Indien in de tenlasteleggingen taal- en/of schrijffouten voorkomen, zijn deze in de bewezenverklaring verbeterd. De verdachte is daardoor niet in zijn verdediging geschaad.

De geldigheid van de inleidende dagvaarding

Tegen de dagvaarding in eerste aanleg noch tegen de dagvaarding in hoger beroep zijn preliminaire verweren gevoerd die strekken tot de nietigheid van de dagvaarding. Het Hof is ook ambtshalve niet gebleken van gebreken in de dagvaarding. De dagvaarding is derhalve geldig.

De bevoegdheid van het Hof van Justitie

Er zijn geen verweren gevoerd ten aanzien van de bevoegdheidsvraag. Het Hof is ambtshalve evenmin gebleken van omstandigheden de absolute competentie van het Hof regarderende, zodat het Hof bevoegd is tot kennisname van de onderhavige zaak.

De ontvankelijkheid van het Openbaar Ministerie

Er zijn geen verweren gevoerd ten aanzien van de niet-ontvankelijkheid van het Openbaar Ministerie. Het Hof is evenmin gebleken van omstandigheden de niet-ontvankelijkheid van het Openbaar Ministerie regarderende, zodat het Openbaar Ministerie ontvankelijk is.

De schorsing der vervolging

Er zijn geen redenen aanwezig gebleken ten aanzien van de schorsing der vervolging. Het is het Hof evenmin gebleken dat er redenen zijn voor schorsing der vervolging.

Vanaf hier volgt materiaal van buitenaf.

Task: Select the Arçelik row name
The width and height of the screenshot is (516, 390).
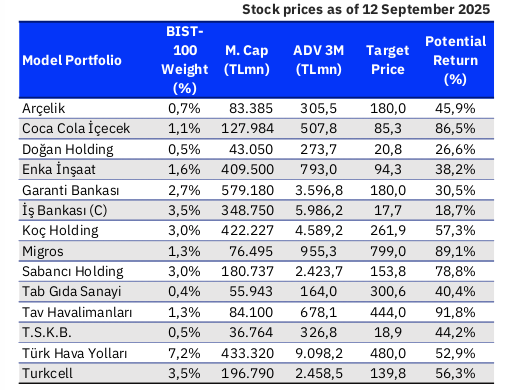Action: tap(44, 109)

Het onderzoek ter terechtzitting in hoger beroep

Dit vonnis is, overeenkomstig het bepaalde in de artikelen 334 en 336 van het Wetboek van Strafvordering, gewezen naar aanleiding van het onderzoek op de terechtzittingen in hoger beroep, alsmede het onderzoek op de terechtzittingen in eerste aanleg.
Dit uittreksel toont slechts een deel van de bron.